L’actualité, notamment l’évacuation
d’un camp de migrants à Paris le 23 novembre, nous rappelle sans cesse la
dimension politique du « territoire ». Quelles sont ses délimitations ?
Qui le contrôle ? Qui y est admis ou pas ? Comment proposer une étude
philosophique d’une notion aussi politiquement chargée sans se piéger dans nos
schèmes de pensée contemporains ?

 

Dans Habiter en oiseau,
Vinciane Despret propose une autre approche du territoire, en l’observant par
le prisme du comportement des oiseaux. Elle prend ainsi le contre-pied de
nombreux travaux de chercheurs adoptant une conception du territoire comme
forme de propriété privée remontant au XVII° siècle. L’étude des oiseaux permet
de donner un nouveau souffle à cette notion : plus qu’un objet
d’appropriation, le territoire est « rendu propre à celui qui l’habite »
comme le souligne Esther Abin.

 

Territoire
affecté ou affection du territoire ?

 

« Tous les goûts sont dans
la nature
 », dit le proverbe. Ainsi les bruants des roseaux (passereaux
courants en Europe) démontrent la capacité des oiseaux à s’attribuer un
territoire. Ceux-ci s’isolent du groupe pour occuper un promontoire qu’ils s’approprient
et défendent.

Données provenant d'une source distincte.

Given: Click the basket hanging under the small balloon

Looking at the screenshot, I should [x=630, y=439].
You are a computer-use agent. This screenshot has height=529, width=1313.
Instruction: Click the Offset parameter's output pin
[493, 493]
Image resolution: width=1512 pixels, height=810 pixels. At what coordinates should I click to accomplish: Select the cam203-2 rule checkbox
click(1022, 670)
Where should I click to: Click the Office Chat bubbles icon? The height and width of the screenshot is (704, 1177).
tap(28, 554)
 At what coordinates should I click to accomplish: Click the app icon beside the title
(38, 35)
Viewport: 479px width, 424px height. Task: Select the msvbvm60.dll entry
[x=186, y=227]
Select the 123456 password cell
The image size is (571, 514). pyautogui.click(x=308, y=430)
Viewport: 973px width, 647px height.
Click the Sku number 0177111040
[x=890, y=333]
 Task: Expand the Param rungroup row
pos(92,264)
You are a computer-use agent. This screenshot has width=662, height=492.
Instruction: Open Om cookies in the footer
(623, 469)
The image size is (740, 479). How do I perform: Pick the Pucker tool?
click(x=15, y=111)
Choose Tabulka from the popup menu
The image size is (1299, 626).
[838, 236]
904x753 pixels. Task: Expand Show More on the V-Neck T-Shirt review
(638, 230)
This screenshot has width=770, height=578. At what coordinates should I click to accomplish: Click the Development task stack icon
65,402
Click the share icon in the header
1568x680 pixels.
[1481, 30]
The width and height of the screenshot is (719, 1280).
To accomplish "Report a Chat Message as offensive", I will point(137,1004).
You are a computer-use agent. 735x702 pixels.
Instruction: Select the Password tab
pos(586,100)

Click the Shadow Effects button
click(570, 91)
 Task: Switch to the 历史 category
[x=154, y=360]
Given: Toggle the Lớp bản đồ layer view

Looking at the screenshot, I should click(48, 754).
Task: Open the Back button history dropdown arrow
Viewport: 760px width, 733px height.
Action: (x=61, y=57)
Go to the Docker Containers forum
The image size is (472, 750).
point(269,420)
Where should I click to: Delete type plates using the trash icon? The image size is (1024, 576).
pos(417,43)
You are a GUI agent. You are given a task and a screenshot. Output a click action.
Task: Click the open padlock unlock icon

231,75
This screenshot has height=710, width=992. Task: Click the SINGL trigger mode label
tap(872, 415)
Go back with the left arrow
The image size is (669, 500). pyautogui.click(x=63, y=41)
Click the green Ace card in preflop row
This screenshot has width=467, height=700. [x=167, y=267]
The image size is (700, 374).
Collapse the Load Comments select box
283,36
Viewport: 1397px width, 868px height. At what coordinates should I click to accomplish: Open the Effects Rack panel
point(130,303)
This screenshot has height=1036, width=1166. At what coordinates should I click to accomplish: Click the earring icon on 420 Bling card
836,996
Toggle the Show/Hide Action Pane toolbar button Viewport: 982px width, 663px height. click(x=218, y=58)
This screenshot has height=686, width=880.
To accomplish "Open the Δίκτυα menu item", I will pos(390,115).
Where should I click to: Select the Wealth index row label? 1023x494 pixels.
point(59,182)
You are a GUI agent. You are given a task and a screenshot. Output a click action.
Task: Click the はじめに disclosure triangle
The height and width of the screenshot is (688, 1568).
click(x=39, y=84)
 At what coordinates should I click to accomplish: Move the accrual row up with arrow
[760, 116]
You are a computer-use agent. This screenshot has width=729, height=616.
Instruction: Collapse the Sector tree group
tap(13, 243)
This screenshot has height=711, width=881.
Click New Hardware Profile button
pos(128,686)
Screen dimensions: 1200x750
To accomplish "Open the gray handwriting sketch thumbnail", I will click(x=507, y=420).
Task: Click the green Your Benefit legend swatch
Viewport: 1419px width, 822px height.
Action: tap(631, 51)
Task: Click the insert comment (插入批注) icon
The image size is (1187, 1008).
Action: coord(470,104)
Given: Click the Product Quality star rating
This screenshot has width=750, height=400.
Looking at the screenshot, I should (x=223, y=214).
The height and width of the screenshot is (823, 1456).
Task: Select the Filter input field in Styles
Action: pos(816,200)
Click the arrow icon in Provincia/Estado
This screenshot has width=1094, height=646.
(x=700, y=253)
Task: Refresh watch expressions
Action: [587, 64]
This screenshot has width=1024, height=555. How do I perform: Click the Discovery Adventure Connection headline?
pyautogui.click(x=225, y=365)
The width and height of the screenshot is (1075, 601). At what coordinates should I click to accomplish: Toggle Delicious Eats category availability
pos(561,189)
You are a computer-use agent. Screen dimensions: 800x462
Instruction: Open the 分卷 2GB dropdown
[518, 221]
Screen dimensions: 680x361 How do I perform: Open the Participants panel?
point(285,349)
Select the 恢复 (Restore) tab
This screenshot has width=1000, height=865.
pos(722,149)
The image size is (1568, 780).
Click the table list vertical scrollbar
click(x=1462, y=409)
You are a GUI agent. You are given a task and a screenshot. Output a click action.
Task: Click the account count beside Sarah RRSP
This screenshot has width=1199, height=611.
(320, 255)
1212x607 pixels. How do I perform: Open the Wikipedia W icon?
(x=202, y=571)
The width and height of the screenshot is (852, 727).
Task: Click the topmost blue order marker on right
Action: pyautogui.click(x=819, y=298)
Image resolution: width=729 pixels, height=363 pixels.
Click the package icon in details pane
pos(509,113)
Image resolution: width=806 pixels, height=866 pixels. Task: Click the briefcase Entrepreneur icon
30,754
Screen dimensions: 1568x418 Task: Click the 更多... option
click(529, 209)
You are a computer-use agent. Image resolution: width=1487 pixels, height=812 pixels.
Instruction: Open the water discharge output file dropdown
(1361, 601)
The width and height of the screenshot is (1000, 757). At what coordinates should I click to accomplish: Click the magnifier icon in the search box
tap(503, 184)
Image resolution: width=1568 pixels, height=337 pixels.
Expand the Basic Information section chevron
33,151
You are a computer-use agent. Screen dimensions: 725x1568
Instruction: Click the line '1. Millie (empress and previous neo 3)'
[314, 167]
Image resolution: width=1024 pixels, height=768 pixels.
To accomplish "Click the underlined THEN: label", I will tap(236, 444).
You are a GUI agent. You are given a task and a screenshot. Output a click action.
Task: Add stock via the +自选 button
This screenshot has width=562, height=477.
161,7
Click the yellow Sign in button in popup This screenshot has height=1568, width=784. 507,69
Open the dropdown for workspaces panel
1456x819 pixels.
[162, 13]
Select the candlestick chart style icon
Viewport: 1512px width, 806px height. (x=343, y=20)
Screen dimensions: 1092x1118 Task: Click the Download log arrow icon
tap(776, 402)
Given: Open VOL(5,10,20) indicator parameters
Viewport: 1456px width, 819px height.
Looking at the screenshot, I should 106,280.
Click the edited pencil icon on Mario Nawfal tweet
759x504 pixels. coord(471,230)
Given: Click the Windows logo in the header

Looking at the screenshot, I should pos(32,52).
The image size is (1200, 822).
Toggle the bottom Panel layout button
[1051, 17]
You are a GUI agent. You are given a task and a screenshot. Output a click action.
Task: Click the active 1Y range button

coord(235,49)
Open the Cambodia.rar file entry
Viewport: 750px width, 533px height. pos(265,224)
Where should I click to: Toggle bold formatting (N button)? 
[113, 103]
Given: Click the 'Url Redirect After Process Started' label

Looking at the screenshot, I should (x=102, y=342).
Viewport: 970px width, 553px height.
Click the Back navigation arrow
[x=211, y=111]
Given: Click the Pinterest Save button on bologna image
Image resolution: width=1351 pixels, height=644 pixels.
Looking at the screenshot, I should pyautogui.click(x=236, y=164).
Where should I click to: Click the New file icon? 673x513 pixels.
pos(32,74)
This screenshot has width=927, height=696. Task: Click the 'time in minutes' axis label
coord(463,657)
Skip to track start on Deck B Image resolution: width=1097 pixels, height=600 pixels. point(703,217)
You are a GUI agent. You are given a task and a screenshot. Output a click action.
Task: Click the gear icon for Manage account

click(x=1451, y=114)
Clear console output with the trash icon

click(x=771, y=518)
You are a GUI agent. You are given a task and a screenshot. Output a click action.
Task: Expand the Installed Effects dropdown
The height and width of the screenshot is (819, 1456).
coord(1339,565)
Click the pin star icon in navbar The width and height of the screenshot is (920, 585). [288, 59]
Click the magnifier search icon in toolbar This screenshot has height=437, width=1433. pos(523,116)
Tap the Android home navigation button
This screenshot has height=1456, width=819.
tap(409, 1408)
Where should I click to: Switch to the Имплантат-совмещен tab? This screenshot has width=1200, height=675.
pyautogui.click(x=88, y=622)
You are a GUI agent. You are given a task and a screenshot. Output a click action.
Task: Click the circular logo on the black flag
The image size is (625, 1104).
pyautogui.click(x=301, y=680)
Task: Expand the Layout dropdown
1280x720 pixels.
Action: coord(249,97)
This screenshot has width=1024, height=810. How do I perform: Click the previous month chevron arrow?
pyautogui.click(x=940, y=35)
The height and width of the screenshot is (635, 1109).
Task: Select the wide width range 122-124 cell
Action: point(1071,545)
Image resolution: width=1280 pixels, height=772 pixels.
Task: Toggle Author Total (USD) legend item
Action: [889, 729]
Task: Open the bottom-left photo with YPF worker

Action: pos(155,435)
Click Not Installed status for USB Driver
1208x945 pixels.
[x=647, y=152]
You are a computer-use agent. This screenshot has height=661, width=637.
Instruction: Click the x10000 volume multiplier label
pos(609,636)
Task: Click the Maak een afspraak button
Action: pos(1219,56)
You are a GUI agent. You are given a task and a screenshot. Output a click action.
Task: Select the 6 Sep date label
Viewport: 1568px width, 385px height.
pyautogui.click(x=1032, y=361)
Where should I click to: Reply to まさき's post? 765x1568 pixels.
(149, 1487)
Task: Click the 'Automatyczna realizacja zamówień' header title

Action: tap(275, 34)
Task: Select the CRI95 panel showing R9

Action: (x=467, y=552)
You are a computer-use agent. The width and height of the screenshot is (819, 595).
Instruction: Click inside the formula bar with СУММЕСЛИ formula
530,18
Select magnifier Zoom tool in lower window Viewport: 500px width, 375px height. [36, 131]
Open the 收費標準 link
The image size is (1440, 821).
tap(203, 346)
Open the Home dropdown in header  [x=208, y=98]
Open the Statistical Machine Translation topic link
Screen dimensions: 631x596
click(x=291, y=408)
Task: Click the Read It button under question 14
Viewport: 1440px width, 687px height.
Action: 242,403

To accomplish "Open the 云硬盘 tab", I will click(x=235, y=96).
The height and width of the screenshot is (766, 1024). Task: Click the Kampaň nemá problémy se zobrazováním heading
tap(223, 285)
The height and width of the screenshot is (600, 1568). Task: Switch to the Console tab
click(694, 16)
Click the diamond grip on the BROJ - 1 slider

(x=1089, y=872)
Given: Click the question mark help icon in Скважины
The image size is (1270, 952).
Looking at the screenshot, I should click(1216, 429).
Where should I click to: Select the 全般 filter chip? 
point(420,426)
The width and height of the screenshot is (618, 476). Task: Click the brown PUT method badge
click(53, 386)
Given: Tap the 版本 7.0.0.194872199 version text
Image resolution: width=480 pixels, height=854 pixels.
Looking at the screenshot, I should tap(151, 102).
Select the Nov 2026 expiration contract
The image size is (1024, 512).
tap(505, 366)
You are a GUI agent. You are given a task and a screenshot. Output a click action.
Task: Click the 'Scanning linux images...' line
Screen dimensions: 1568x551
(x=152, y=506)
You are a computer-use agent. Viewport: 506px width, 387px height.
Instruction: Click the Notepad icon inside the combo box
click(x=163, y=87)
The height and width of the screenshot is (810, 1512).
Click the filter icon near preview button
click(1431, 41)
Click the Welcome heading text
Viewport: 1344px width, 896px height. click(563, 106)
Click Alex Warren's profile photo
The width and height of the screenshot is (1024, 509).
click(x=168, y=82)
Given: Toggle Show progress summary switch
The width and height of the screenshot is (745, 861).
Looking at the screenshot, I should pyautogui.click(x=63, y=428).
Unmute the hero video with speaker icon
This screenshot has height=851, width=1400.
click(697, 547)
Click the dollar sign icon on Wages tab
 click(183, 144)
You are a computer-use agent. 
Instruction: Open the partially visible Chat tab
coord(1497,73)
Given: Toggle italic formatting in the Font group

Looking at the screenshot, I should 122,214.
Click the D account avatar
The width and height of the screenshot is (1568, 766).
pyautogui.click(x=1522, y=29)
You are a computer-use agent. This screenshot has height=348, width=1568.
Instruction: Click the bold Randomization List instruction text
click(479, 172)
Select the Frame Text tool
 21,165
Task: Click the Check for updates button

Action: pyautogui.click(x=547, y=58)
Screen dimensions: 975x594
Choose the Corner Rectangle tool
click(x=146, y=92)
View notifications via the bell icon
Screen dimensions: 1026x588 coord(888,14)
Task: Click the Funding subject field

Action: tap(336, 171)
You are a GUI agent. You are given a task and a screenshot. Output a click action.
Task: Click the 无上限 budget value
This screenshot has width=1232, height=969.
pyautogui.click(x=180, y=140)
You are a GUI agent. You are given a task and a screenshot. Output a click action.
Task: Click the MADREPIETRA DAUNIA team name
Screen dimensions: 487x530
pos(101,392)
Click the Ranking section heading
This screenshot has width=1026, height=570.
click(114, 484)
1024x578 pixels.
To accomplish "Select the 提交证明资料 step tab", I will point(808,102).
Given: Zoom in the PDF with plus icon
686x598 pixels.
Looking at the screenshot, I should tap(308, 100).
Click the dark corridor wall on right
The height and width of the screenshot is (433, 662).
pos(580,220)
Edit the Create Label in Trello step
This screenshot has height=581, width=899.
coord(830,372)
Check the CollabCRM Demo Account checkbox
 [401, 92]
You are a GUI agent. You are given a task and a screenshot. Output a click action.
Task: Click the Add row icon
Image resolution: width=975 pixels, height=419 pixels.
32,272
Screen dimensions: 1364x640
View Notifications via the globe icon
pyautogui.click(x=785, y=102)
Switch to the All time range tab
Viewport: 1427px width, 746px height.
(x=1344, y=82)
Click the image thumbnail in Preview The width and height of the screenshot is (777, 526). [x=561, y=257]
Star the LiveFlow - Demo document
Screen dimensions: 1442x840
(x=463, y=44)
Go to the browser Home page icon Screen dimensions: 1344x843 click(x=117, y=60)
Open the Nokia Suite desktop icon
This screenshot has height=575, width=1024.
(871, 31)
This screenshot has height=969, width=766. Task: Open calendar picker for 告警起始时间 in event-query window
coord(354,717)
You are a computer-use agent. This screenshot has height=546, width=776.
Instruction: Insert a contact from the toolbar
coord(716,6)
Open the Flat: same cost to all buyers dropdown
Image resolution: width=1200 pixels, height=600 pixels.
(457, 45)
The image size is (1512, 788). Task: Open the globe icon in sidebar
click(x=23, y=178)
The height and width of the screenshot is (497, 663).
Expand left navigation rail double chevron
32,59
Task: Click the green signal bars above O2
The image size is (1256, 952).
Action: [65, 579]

Cet exemple est nuancé par Julian Huxley et son observation de
foulques macroules (échassiers présents en Europe et en Asie) installées près
d’un étang ayant gelé pendant une nuit d’hiver : les oiseaux installés sur
la partie de l’étang intacte sont restés territoriaux. En revanche, la glace a
déterritorialisé les autres. Force est donc de constater que le territoire
territorialise les oiseaux autant que les oiseaux territorialisent le
territoire. Le territoire est ainsi une notion complexe ne répondant ni aux
dialectiques d’agent-objet ou de voix active-voix passive. Vinciane Despret
montre ainsi l’importance d’envisager le territoire par la « voix
moyenne » (Bruno Latour, Sur le culte moderne des dieux faitiches)
et lui redonne sa dimension temporelle.

 

« On reste
dans des conceptions qui ne correspondent plus à ce que le monde attend de
nous »

 

Habiter en
oiseau
propose une approche novatrice, ne permettant d’imaginer le
territoire comme un « mille-feuilles d’usage ». Vinciane
Despret y expose une étude à rebours de la philosophie classique, expliquant
notamment qu’étudier des animaux lui a valu de nombreuses remarques de la part
de ses confrères. Cependant, les approches classiques suffisent-elles pour
aborder cette notion si existentielle que celle de territoire ?
Correspondent-elles vraiment à « ce que le monde attend de nous » ?
Plus qu’un échange sur les enseignements des oiseaux sur le territoire, cette
conférence invite à repenser les cadres canoniques de la recherche en philosophie
et également la manière de l’enseigner.